Vicksburg Herald, August 15, 1875

Vicksburg Herald, August 15, 1875

AFFRAY IN GREENVILLE.

J. Allen Ross Dangerously Wounded, and Parson Gray a Fugitive.

To Refuse a Negro Credit is an Insult that can Only be Atoned for with Blood!

From a passenger on the steamer City of Vicksburg, which arrived yesterday, we learn some particulars of a bloody affray that occurred in Greenville, Washington county, last Thursday, in which those negro outlaws, J. Allen Ross, and Governor Ames’ Brigadier-General of Militia, Parson Gray, were participants.

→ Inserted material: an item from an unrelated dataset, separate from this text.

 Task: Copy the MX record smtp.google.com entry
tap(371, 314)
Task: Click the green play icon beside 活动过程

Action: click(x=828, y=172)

It seems that some two months since, Gray proposed to purchase from Messrs. Brill & Bros., dealers in gentlemen’s furnishing goods, a suit of clothes on a credit. Not liking the investment, Messrs. B. & Bros. declined the negotiation. Gray regarded this refusal to sell him goods on a credit as a gross insult, and last Thursday he went into the store and commenced abusing one of the firm for that refusal. Being ordered to leave the premises, he retired with the remark that he would return and “fix him.” Gray at once crossed the street to where J. Allen Ross was standing, and after a few hurried words of consultation, they both proceeded to the store of Brill & Brothers. Entering the store first, Ross said to Mr. Brill, “you have insulted my friend, Mr. Gray, and I have come to settle it,” and at once drawing a revolver commenced firing at Mr. Brill. The fire was promptly returned, and Ross was wounded in the face, head and neck. When our informant left Greenville, it was not known how severely Ross was wounded, or whether his injuries were likely to prove mortal. Gray, Ames’ redoubtable Brigadier General, fled at the first fire, like the cowardly hound he is, and made his way to the country, where it is said he was endeavoring to have the negroes arm and march on Greenville to avenge the shooting of Ross.

The white citizens of Greenville picketed the roads Thursday night, and on Friday everything was quiet up to 9 o’clock p.m. Warrants were issued by a Magistrate for the arrest of Ross, Gray, and Webster, another negro politician, on the charge of inciting the negroes to violence. Ross was unable to attend, Gray could not be found, and Webster gave bail in the sum of $1000 for his appearance when wanted.

We are informed that Ross and Gray smashed the windows of a wholesale liquor house in Greenville, Wednesday night, to avenge a similar insult put upon them by the proprietors – that is, a refusal to sell them goods on a credit. These vagabonds have been the terror of the county for months. They have kept the peacable people of Greenville and Washington county in a perpetual turmoil, and we rejoice in the hope that Ross has received his quietus, and that Gray will soon meet his reward at the end of a strong rope. They are both desperadoes, and are a curse to any community, but they are just the kind of scoundrels that find favor with Governor Ames.